EghtesadOnline: Capital Intelligence Ratings (CI Ratings), the international credit rating agency, said Iran’s current account surplus is expected to have increased to 4.5% of GDP in 2017, which was 4% in 2016 following the moderate rebound in oil prices.
In its latest report assessing Iran's economy, CI predicts on its website that "provided nuclear-related sanctions are not reimposed on Iran, we forecast the current account surplus to stay in the range of 4-5% of GDP during 2018-20".
Iran’s external position benefits from a large net external creditor position and substantial current account surpluses, it says. However, the country's international liquidity position is constrained by difficulties to improve the processing of international payments through the global banking system, as this curtails Iran’s ability to repatriate export earnings and access forex reserves.
While the lifting of nuclear-related sanctions in January 2016 allowed for a strong expansion of Iranian oil exports, Iran’s ability to repatriate export earnings from trading partner countries is hampered by its limited integration in the international banking system, Financial Tribune reported.
According to IMF estimates, Iran accumulated trade credits of $14.1 billion (3.5% of GDP) and $27.2 billion (6.3%) during 2016 and 2017 respectively, due to difficulties in repatriating oil export proceeds.
Iran appears to exhibit unrecorded capital outflows since the errors and omissions sub-account of the balance of payments has continuously displayed negative net balances for the past 13 years.
In 2016, the net balance of the errors and omissions sub-account amounted to $5.8 billion (1.4% of GDP).
CI views Iran’s low level of external debt as an important rating strength.
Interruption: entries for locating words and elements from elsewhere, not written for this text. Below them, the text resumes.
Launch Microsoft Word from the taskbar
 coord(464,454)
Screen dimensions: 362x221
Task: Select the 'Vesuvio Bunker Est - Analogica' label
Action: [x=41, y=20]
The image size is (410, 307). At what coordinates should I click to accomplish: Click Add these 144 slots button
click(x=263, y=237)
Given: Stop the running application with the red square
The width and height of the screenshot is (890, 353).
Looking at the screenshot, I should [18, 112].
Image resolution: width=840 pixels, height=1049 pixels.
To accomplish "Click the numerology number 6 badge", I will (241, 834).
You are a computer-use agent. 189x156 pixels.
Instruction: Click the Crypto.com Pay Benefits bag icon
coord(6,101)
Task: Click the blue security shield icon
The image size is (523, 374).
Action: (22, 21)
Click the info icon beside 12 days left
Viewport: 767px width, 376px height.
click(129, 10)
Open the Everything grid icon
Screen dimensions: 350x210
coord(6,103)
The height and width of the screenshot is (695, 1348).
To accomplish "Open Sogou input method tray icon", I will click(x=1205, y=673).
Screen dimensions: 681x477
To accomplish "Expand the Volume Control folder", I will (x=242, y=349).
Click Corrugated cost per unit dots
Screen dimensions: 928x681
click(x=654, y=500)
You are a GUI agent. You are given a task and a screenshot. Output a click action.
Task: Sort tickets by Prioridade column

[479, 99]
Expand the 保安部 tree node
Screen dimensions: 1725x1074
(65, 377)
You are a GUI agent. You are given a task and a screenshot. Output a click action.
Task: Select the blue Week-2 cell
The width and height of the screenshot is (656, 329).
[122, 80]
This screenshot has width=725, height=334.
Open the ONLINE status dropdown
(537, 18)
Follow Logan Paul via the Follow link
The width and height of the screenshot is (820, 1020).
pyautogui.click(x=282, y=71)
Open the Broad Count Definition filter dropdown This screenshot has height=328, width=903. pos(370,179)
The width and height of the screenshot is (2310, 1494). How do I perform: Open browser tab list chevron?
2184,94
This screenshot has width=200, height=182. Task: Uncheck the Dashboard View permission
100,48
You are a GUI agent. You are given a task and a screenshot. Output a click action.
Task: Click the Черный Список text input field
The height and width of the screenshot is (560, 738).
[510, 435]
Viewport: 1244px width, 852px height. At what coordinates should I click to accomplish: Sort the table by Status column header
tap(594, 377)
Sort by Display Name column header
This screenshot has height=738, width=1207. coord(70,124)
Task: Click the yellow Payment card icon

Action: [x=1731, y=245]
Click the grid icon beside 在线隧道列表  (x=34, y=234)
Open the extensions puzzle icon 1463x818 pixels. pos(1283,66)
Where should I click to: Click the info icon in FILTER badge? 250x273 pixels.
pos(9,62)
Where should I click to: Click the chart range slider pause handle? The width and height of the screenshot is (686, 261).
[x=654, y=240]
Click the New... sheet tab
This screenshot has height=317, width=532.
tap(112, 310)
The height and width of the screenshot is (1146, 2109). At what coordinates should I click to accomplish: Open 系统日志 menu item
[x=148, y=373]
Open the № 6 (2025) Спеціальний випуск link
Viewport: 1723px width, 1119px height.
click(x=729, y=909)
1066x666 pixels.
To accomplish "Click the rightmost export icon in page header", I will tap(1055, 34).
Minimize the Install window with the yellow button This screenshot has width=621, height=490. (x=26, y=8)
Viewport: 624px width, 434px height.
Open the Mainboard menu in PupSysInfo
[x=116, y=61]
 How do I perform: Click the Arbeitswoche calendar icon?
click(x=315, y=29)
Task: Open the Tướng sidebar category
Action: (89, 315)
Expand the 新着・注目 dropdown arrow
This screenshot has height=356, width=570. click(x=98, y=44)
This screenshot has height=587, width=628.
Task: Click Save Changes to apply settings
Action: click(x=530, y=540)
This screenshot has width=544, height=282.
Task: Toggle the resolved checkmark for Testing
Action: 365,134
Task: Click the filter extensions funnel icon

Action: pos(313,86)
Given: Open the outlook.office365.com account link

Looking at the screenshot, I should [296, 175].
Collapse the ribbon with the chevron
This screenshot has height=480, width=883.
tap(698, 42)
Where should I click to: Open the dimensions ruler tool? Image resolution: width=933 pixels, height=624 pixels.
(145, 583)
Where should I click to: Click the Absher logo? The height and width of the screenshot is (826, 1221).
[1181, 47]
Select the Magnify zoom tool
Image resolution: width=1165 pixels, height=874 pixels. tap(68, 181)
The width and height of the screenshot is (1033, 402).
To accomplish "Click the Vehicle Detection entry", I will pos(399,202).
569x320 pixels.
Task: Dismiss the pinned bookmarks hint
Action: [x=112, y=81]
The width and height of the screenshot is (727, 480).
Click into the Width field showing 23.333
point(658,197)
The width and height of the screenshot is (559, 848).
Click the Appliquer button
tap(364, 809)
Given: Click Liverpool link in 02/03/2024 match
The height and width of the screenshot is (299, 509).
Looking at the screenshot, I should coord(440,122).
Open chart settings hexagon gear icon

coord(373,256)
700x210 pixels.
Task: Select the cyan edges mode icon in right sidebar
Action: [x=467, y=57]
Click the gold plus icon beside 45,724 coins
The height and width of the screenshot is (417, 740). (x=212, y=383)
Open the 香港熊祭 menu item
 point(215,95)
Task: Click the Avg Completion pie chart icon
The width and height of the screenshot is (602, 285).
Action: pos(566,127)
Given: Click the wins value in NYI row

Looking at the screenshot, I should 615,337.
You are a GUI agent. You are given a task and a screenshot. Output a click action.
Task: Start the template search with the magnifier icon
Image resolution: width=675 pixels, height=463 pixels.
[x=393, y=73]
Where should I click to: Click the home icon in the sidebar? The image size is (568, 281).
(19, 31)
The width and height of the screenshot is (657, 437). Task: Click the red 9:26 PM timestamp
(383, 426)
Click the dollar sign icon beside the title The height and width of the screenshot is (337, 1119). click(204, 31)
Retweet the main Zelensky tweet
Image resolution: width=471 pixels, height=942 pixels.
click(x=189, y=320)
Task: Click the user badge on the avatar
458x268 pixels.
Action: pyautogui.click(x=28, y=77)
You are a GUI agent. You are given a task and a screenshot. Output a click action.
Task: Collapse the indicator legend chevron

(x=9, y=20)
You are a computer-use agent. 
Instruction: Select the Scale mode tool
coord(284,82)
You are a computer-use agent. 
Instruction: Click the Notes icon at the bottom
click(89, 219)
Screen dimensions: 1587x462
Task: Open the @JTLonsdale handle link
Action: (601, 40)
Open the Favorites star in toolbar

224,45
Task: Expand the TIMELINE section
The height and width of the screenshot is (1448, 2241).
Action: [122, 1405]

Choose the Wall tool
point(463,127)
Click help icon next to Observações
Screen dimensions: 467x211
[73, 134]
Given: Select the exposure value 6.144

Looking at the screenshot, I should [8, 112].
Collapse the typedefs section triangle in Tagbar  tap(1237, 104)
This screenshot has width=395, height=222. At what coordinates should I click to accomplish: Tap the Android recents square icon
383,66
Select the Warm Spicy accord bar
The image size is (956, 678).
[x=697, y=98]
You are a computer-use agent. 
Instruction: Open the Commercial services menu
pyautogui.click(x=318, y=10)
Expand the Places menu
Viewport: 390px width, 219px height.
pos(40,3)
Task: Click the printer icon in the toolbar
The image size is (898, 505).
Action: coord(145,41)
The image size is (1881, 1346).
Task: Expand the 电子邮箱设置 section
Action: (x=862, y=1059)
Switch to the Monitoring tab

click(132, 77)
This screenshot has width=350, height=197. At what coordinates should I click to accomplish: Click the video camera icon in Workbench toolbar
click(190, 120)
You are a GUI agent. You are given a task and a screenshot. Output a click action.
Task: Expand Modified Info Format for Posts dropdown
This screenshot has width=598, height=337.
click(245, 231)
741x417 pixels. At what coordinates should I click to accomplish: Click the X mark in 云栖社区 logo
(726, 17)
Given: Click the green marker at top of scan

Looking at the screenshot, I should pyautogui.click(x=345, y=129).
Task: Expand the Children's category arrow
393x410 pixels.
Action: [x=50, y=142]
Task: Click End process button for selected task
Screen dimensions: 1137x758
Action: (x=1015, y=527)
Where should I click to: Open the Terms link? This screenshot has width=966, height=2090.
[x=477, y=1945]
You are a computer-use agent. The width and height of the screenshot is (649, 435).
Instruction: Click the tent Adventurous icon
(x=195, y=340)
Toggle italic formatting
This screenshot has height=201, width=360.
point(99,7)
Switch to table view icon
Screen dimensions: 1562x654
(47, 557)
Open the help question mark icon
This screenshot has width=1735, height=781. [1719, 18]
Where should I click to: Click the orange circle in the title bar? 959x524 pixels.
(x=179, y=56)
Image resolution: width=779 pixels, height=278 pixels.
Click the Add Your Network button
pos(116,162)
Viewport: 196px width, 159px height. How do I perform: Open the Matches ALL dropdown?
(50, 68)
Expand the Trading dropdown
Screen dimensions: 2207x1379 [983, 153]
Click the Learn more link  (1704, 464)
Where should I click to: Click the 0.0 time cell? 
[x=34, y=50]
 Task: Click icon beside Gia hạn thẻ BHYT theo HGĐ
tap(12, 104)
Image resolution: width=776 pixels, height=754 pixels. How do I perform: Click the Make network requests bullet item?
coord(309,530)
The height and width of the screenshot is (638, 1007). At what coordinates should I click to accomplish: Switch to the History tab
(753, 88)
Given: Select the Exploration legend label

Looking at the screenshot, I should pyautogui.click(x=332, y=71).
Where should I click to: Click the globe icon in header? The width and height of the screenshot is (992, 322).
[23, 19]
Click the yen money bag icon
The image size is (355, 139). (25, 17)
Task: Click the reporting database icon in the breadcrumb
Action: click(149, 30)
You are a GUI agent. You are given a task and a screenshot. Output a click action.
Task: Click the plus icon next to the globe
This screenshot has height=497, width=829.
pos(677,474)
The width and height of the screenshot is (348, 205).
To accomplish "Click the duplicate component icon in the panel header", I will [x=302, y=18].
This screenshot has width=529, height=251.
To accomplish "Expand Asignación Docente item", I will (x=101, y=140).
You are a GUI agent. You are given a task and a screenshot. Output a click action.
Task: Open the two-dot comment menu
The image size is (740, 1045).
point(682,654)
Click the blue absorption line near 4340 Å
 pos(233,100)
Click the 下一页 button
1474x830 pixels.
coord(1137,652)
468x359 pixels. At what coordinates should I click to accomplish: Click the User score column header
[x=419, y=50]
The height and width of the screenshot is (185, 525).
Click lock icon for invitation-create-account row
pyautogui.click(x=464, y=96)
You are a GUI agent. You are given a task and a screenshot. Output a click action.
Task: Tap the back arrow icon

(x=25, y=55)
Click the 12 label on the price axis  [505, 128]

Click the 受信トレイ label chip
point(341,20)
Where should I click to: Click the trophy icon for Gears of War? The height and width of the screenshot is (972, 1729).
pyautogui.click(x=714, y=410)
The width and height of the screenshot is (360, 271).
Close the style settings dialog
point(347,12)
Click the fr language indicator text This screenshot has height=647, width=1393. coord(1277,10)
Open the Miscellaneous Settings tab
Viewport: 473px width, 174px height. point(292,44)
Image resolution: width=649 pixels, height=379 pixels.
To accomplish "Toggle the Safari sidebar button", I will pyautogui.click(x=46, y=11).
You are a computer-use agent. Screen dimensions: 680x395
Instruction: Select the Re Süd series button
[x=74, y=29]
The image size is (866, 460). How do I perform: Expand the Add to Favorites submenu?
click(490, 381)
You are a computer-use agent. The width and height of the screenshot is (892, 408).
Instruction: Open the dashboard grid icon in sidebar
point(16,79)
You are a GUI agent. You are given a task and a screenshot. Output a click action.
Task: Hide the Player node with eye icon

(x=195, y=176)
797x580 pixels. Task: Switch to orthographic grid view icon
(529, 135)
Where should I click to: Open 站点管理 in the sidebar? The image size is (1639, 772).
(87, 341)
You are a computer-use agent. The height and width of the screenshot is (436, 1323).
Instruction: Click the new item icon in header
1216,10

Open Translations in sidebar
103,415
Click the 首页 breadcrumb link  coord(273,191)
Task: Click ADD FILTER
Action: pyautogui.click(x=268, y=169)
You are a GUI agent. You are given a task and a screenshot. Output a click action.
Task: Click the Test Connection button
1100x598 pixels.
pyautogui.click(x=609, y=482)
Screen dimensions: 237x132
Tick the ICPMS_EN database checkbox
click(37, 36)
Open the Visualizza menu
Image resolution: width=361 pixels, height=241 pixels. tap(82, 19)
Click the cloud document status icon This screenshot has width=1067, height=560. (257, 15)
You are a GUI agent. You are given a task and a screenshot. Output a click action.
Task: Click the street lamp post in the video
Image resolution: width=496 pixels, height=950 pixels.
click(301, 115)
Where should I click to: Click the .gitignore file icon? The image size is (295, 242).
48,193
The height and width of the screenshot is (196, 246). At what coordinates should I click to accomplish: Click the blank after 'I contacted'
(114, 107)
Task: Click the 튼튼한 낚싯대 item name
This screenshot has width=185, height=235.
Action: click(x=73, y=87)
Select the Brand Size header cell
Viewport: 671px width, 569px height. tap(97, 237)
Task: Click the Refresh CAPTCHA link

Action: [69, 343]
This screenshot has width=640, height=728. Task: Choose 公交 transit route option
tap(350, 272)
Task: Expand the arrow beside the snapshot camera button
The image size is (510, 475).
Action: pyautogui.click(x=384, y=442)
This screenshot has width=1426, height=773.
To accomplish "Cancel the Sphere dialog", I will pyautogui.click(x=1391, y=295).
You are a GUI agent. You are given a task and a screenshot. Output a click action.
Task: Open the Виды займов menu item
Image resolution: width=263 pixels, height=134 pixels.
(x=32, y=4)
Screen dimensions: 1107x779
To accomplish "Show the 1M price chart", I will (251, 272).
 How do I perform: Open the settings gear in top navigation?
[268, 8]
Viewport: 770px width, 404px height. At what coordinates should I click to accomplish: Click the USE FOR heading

Total gross external debt stood at $8.8 billion (2% of GDP) at the fiscal 2017 yearend.
Public external debt amounted to a mere 1.3% of GDP. As a result of substantial current account surpluses over the past 20 years, Iran has incurred a large net external creditor position.
A detailed analysis of Iran’s international liquidity position, however, is complicated by uncertainties regarding official foreign reserves since Iran does not publish data on the current size and composition of foreign exchange reserves.
The IMF estimates gross official foreign exchange reserves at a high $111.7 billion in 2017, which was $120.7 billion in 2016, but cautions that these reserves are not fully accessible as a result of limited correspondent banking relations.
Despite substantial current account surpluses in the past two years, official foreign exchange reserves declined to $111.7 billion in 2017 compared to $128.4 billion in 2015.
This is largely attributable to the above-mentioned difficulties in repatriating export earnings from trading partner countries.
Foreign exchange reserves decreased in 2017, as CBI intervened in foreign exchange markets to limit the strong depreciation of the rial since late 2017.
In April 2018, the Iranian government announced forex rate unification in a move designed to stabilize the Iranian currency.
"At present, we do not expect further decreases of official exchange reserves in 2018 and 2019. In view of the increase in external political risks, however, we do not envisage a substantial progress in expanding international banking relations which, in turn, will limit Iran’s ability to repatriate export earnings," CI says.
"Therefore, we forecast only a slight increase of official reserves to $119 billion at fiscal 2019 yearend."
As part of its report, CI has also affirmed Iran's Long-Term Foreign and Local Currency Sovereign Ratings at 'BB-' and its Short-Term Foreign and Local Currency Sovereign Ratings at 'B'.
At the same time, the outlook for Iran's ratings was revised by the agency to 'Negative' from 'Stable'.
According to CI's report, Iran’s ratings are supported by very low public external debt, large external assets due to persistent current account surpluses, substantial hydrocarbon resources and comparatively high skills of workforce.